Incrivelmente o carrilhão atestou o fim.
Mas
o fim da vida de Zé Relógio e não o fim dos tempos.
E toda Salto presenciou o fatídico acontecimento. Foi durante a
parada militar em comemoração ao sexto aniversário
da independência. A tropa perfilava-se em seu uniforme de gala na
Praça das Armas à sombra das amendoeiras em um dia com sol
vacilante que ora escondia-se, ora aparecia de detrás de grandes
nuvens. A população emocionada acompanhava o toque dos clarins
e o rufar dos tambores, acenando bandeirolas e flâmulas com as cores
nacionais. Lembrava-se ainda da recente guerra de libertação
e dos patriotas mortos. O alcaide nomeava-os um a um, arrancando aplausos
e lágrimas. Zé Relógio estava entre a multidão.
Carrilhão às costas, presenciava mudo o espetáculo
e as evoluções da tropa no grande pátio de areia.

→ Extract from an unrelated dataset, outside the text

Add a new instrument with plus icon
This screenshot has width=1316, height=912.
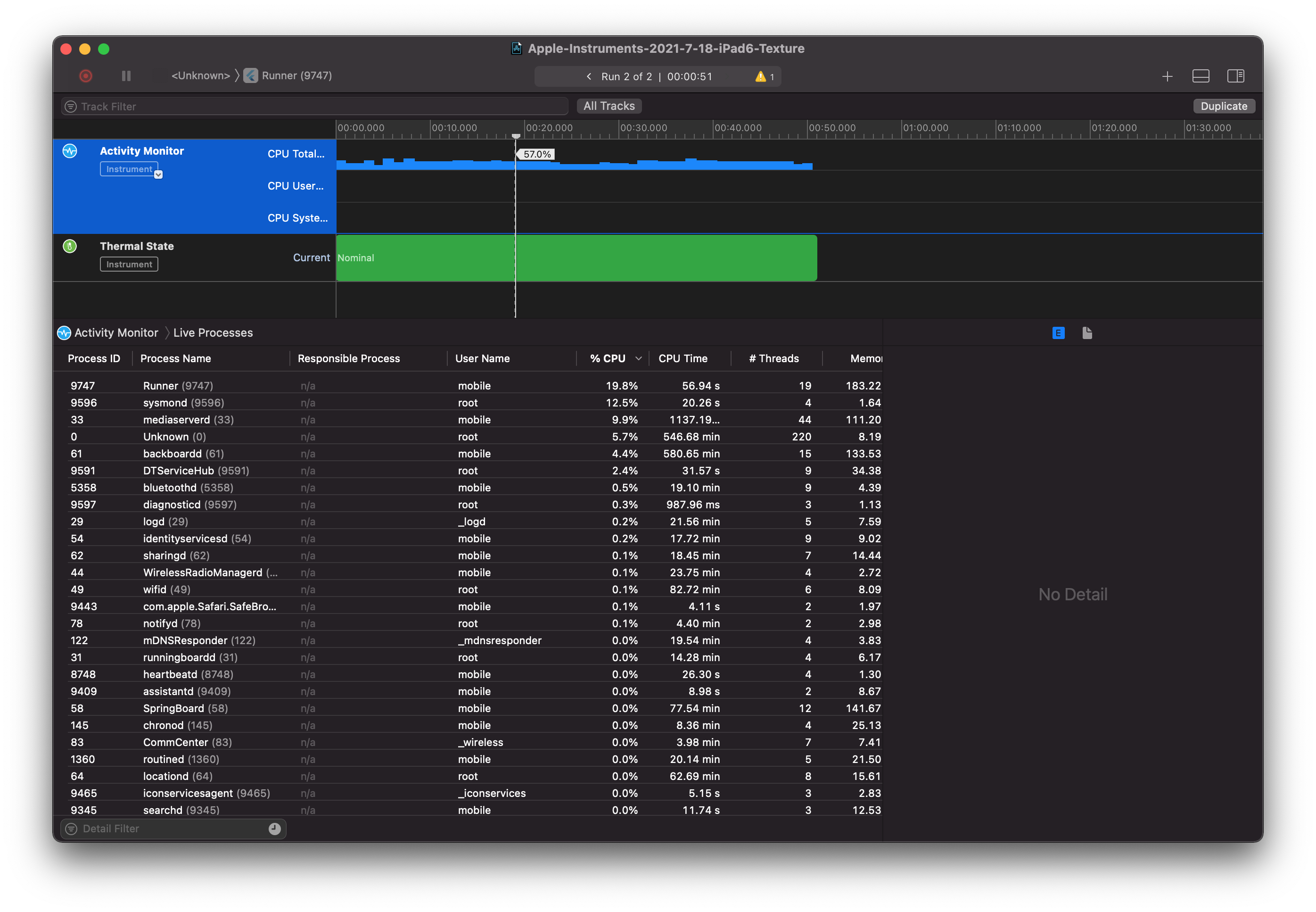click(1167, 76)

Os exercícios demoraram toda a manhã, e empertigado ele se
manteve sem descansar no chão o relógio. Aliás, havia
seis anos justos que ninguém o via descansar o peso das costas.
Parecia já não mais senti-lo. Era como uma parte de seu corpo,
talvez uma grande corcunda que a decepção da vida e os anos
de sofrimento lhe avolumaram.
Após um toque longo de clarim, cheio de melancolia, e um rufar marcial
de tambores, um breve silêncio cobriu a praça. O baque surdo
do carrilhão ao chão, vibrando sons diferentes atraiu as
vistas de todos os que se encontravam no local. Zé Relógio,
enfim, desabara com o peso do grande relógio. Caíra imóvel,
de lado, com o braço esquerdo estendido reto para diante e o outro
curvado em noventa graus, sustentando a cabeça.

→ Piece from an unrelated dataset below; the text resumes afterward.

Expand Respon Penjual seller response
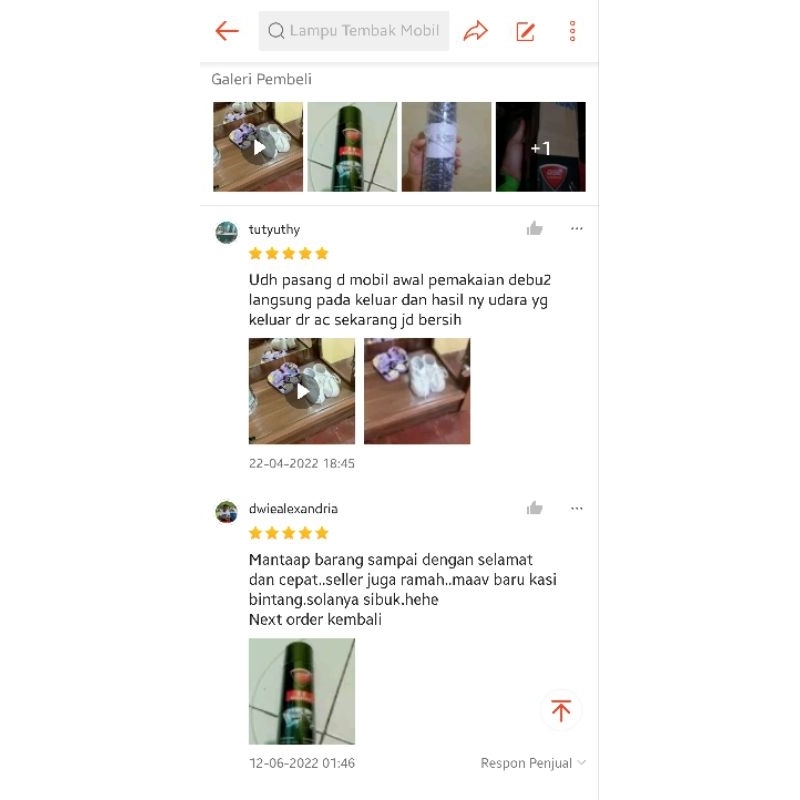800x800 pixels. 533,763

Houve corre-corre e um grande círculo fê-lo sumir das vistas
de quem estava mais longe. Tentaram reanimá-lo, mas estava morto;
o relógio marcava meio-dia pontualmente, e estava parado. O alcaide
tentou separar Zé Relógio do carrilhão mas era impossível:
estavam unidos firmemente. Rasgaram sua grande bata de algodão e
ficaram estarrecidos com o que viram. Uma estranha e inexplicável
simbiose unia os dois: o corpo de Zé Relógio lançara
ao relógio pele, músculos, veias e tendões, que aos
poucos cobriam a madeira, e o carvalho tauxiado do carrilhão entranhara
nas costas do velho índio finas raízes. Faltava apenas examinar
se seu coração batia no mecanismo do relógio.